[Stored data entries]
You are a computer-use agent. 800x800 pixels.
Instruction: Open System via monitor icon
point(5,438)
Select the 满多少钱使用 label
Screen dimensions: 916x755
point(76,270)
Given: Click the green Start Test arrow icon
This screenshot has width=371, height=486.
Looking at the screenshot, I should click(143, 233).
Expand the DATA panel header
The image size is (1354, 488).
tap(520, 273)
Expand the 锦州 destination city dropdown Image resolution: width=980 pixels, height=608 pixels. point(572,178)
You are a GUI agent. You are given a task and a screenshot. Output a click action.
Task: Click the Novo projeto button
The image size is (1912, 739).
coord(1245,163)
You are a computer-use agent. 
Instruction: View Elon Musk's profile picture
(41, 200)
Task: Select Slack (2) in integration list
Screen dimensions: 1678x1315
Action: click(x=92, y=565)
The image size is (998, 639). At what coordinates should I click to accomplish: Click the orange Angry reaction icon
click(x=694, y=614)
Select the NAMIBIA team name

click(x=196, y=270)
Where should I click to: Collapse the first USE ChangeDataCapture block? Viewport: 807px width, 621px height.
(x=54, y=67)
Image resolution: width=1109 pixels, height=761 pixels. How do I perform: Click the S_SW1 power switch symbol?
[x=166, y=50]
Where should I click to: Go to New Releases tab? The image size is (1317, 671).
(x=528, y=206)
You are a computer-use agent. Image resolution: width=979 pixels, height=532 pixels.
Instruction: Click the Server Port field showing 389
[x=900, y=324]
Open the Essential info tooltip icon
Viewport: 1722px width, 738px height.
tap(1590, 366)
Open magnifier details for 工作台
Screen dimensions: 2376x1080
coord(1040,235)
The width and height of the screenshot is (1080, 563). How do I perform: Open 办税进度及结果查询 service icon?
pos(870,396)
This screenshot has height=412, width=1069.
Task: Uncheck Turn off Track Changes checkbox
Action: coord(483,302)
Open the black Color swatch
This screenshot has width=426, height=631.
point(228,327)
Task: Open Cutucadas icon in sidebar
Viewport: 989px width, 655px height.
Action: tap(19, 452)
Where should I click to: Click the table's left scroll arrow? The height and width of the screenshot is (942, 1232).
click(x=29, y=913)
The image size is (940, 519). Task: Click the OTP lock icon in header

## PROMPT
In the records above, find every line that contains the word "agent" and copy it.

## ANSWER BOX
You are a computer-use agent. 800x800 pixels.
You are a GUI agent. You are given a task and a screenshot. Output a click action.
You are a computer-use agent. 
You are a computer-use agent. Image resolution: width=979 pixels, height=532 pixels.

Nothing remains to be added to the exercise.